● CONSEGNE DELL'ESERCIZIO:
[1] Traduci in inglese la frase «Il luminoso mattino prometteva una giornata radiosa.» tratta dall'estratto.
[2] Prosegui il racconto della malattia improvvisa dopo la sua ultima frase.

-------- ESTRATTO --------

"Quel giorno di Natale"

La malattia improvvisa che rimette in discussione tutto e, poi, la riappacificazione

Il luminoso mattino prometteva una giornata radiosa. Ero anche contento di essere solo in casa.

Caricata sullo stereo una melodia di Rubinstein, mi accingevo a scrivere col computer alcuni pensieri per il mio amico Piero che, giusto il giorno prima, avevo accompagnato al cimitero. Piero, dalla vita tribolata, era per me come un fratello, era di casa da noi e chiamava mamma la mia stessa mamma.

Ero ancora in piedi quando, all’improvviso, entrambi gli occhi si fecero cocenti come colpiti da un lampo. Cosciente che qualcosa stava per accadere, mi spostai rapido accanto al vicino tavolo, vi poggiai entrambe le mani e rimasi in attesa. Un attimo ancora e, sul lato destro, gamba e braccio cedettero insieme, come fatti di tenera gomma. Raggiunsi a fatica il divano e afferrai il cellulare che era lì accanto, per avvisare mia moglie. Le dita, ormai gonfie come tutta la mano, però, non erano in grado di battere i giusti tasti. Riuscii a trattenere il telefonino con la destra, a fare i numeri con la sinistra e, con la bocca impastata, a far capire di essere in difficoltà. Nell’attesa di essere soccorso, inondato da un bagno di freddo sudore, lottai contro il mio stomaco che sembrava un vulcano in eruzione. Dopo una decina di minuti interminabili, sentii suonare il campanello di casa e la voce di mio figlio che, anche battendo la porta, chiedeva di aprirgli. Non fu facile strisciare fino a quella benedetta maniglia! Assieme a mio figlio arrivò un’ambulanza e, lesti, gli infermieri mi caricarono sul lettino, mentre la mia gamba sussultava incontenibile.

Ormai immobile sul letto dell’ospedale da qualche settimana, lottai e dialogai mutamente contro il mio Dio che, a braccia aperte, dominava la mia stanza dall’alto della linda parete dirimpetto. Perché proprio io? Non bastava la mia triste infanzia? Ma, giorno dopo giorno, guardandomi attorno, capii che una malattia può capitare a chiunque e, rappacificato con Lui e col suo aiuto, decisi di lottare con tutta la forza della mia mente, ai cui comandi il corpo si rifiutava di rispondere. E la diagnosi del Primario fu che non ci sarebbero stati progressi.

-------- RACCOLTA DI RECORD --------

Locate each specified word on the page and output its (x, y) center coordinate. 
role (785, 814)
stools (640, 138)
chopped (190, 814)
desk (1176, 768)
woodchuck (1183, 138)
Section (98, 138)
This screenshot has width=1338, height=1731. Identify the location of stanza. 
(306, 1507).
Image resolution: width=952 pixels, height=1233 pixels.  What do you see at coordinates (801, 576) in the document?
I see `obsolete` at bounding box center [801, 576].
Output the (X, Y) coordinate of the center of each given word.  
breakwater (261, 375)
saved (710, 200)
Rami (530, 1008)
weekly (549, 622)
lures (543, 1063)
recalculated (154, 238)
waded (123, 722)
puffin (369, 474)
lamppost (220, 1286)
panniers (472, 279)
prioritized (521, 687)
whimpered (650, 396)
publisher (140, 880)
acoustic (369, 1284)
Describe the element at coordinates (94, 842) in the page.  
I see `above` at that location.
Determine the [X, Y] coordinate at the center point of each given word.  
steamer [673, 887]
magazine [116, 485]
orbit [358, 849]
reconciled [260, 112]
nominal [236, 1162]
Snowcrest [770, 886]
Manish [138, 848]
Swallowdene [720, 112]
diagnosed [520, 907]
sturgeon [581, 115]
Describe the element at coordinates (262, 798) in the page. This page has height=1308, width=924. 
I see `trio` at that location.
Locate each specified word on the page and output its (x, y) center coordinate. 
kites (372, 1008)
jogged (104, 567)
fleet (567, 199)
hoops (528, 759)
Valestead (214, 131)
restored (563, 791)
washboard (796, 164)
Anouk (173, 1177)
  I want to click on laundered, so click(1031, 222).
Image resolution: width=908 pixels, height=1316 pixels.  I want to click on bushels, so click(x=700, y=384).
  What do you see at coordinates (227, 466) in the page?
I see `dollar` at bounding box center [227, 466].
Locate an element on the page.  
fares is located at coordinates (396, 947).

--------

● SOLUZIONI DELL'ESERCIZIO:
[1] The bright morning promised a radiant day.

[2]
Il Natale era imminente quando i miei cari mi fecero trasferire in una Casa di Cura, dove fui assistito con rara attenzione. Le festose luminarie adornavano le salette d’attesa, e addolcivano la mia mestizia.

E fu qui che il giorno di Natale, mentre giacevo sempre rigido sul mio letto, accadde l’episodio che diede una svolta al mio percorso di malato. Nel brusio classico di un reparto in piena attività, continuavo a comandare mentalmente i miei arti come tutti i giorni, inutilmente.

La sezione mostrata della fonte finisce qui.